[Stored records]
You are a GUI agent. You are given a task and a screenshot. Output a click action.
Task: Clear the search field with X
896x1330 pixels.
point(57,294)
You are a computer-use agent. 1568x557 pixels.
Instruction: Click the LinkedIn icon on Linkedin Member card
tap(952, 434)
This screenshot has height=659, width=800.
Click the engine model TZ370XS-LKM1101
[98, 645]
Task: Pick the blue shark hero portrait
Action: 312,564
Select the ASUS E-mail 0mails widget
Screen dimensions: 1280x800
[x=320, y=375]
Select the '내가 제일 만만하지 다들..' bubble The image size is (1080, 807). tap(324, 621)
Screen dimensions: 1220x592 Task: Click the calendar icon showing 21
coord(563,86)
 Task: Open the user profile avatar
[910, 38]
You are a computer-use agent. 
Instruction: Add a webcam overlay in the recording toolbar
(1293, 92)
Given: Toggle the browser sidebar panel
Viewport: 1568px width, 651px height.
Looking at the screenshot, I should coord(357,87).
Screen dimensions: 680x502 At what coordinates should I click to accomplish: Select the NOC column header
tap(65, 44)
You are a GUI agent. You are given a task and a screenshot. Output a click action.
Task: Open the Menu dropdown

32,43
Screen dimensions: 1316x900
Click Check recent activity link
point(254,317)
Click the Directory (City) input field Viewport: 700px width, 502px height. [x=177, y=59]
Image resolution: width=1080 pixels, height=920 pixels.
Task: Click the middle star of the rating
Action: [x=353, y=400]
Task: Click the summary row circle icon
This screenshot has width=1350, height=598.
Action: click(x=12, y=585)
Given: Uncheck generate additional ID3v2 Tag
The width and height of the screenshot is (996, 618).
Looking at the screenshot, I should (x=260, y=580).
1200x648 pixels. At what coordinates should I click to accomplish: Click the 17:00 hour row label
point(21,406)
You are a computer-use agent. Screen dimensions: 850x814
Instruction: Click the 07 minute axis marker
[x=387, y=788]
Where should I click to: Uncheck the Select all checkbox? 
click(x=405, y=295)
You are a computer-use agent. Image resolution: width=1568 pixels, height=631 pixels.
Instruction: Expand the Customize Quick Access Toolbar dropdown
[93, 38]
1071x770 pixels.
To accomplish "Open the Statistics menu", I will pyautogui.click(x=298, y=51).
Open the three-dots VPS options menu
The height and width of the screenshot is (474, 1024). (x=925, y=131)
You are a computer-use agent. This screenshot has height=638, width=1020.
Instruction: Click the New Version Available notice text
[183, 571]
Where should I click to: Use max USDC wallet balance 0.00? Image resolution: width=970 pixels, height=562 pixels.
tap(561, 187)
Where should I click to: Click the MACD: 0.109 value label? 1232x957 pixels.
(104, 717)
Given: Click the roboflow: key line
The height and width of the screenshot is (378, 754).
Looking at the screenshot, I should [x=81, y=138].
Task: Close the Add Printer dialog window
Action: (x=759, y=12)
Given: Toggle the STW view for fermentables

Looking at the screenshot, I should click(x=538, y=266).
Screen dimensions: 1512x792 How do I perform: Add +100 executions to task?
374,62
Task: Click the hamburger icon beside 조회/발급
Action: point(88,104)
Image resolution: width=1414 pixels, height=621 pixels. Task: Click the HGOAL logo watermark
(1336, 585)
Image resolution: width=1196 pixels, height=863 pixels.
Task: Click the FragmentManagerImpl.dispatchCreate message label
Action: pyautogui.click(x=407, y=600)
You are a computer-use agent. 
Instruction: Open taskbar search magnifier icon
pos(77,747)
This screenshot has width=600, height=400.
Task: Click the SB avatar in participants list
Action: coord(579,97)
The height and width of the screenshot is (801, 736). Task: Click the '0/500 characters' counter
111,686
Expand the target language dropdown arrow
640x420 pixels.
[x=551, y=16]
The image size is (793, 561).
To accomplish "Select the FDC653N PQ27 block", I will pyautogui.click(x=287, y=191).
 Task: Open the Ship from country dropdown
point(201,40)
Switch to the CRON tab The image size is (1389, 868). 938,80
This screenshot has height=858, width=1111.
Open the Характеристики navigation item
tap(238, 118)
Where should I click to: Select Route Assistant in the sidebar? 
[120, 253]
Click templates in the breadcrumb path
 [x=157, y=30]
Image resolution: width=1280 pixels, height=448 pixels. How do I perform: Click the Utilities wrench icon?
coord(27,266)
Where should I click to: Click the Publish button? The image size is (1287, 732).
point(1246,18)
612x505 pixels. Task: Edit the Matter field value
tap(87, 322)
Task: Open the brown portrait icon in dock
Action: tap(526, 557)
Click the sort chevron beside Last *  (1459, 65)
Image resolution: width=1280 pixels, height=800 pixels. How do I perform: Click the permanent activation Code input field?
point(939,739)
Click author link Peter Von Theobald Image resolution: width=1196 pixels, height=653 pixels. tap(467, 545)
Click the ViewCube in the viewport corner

■ **AIM OF THE EXERCISE**: Please repeat every record above word for word.

■ **RESPONSE**:
You are a GUI agent. You are given a task and a screenshot. Output a click action.
Task: Clear the search field with X
896x1330 pixels.
point(57,294)
You are a computer-use agent. 1568x557 pixels.
Instruction: Click the LinkedIn icon on Linkedin Member card
tap(952, 434)
This screenshot has height=659, width=800.
Click the engine model TZ370XS-LKM1101
[98, 645]
Task: Pick the blue shark hero portrait
Action: 312,564
Select the ASUS E-mail 0mails widget
Screen dimensions: 1280x800
[x=320, y=375]
Select the '내가 제일 만만하지 다들..' bubble The image size is (1080, 807). tap(324, 621)
Screen dimensions: 1220x592 Task: Click the calendar icon showing 21
coord(563,86)
 Task: Open the user profile avatar
[910, 38]
You are a computer-use agent. 
Instruction: Add a webcam overlay in the recording toolbar
(1293, 92)
Given: Toggle the browser sidebar panel
Viewport: 1568px width, 651px height.
Looking at the screenshot, I should coord(357,87).
Screen dimensions: 680x502 At what coordinates should I click to accomplish: Select the NOC column header
tap(65, 44)
You are a GUI agent. You are given a task and a screenshot. Output a click action.
Task: Open the Menu dropdown

32,43
Screen dimensions: 1316x900
Click Check recent activity link
point(254,317)
Click the Directory (City) input field Viewport: 700px width, 502px height. [x=177, y=59]
Image resolution: width=1080 pixels, height=920 pixels.
Task: Click the middle star of the rating
Action: [x=353, y=400]
Task: Click the summary row circle icon
This screenshot has width=1350, height=598.
Action: click(x=12, y=585)
Given: Uncheck generate additional ID3v2 Tag
The width and height of the screenshot is (996, 618).
Looking at the screenshot, I should (x=260, y=580).
1200x648 pixels. At what coordinates should I click to accomplish: Click the 17:00 hour row label
point(21,406)
You are a computer-use agent. Screen dimensions: 850x814
Instruction: Click the 07 minute axis marker
[x=387, y=788]
Where should I click to: Uncheck the Select all checkbox? 
click(x=405, y=295)
You are a computer-use agent. Image resolution: width=1568 pixels, height=631 pixels.
Instruction: Expand the Customize Quick Access Toolbar dropdown
[93, 38]
1071x770 pixels.
To accomplish "Open the Statistics menu", I will pyautogui.click(x=298, y=51).
Open the three-dots VPS options menu
The height and width of the screenshot is (474, 1024). (x=925, y=131)
You are a computer-use agent. This screenshot has height=638, width=1020.
Instruction: Click the New Version Available notice text
[183, 571]
Where should I click to: Use max USDC wallet balance 0.00? Image resolution: width=970 pixels, height=562 pixels.
tap(561, 187)
Where should I click to: Click the MACD: 0.109 value label? 1232x957 pixels.
(104, 717)
Given: Click the roboflow: key line
The height and width of the screenshot is (378, 754).
Looking at the screenshot, I should [x=81, y=138].
Task: Close the Add Printer dialog window
Action: (x=759, y=12)
Given: Toggle the STW view for fermentables

Looking at the screenshot, I should click(x=538, y=266).
Screen dimensions: 1512x792 How do I perform: Add +100 executions to task?
374,62
Task: Click the hamburger icon beside 조회/발급
Action: point(88,104)
Image resolution: width=1414 pixels, height=621 pixels. Task: Click the HGOAL logo watermark
(1336, 585)
Image resolution: width=1196 pixels, height=863 pixels.
Task: Click the FragmentManagerImpl.dispatchCreate message label
Action: pyautogui.click(x=407, y=600)
You are a computer-use agent. 
Instruction: Open taskbar search magnifier icon
pos(77,747)
This screenshot has width=600, height=400.
Task: Click the SB avatar in participants list
Action: coord(579,97)
The height and width of the screenshot is (801, 736). Task: Click the '0/500 characters' counter
111,686
Expand the target language dropdown arrow
640x420 pixels.
[x=551, y=16]
The image size is (793, 561).
To accomplish "Select the FDC653N PQ27 block", I will pyautogui.click(x=287, y=191).
 Task: Open the Ship from country dropdown
point(201,40)
Switch to the CRON tab The image size is (1389, 868). 938,80
This screenshot has height=858, width=1111.
Open the Характеристики navigation item
tap(238, 118)
Where should I click to: Select Route Assistant in the sidebar? 
[120, 253]
Click templates in the breadcrumb path
 [x=157, y=30]
Image resolution: width=1280 pixels, height=448 pixels. How do I perform: Click the Utilities wrench icon?
coord(27,266)
Where should I click to: Click the Publish button? The image size is (1287, 732).
point(1246,18)
612x505 pixels. Task: Edit the Matter field value
tap(87, 322)
Task: Open the brown portrait icon in dock
Action: tap(526, 557)
Click the sort chevron beside Last *  (1459, 65)
Image resolution: width=1280 pixels, height=800 pixels. How do I perform: Click the permanent activation Code input field?
point(939,739)
Click author link Peter Von Theobald Image resolution: width=1196 pixels, height=653 pixels. tap(467, 545)
Click the ViewCube in the viewport corner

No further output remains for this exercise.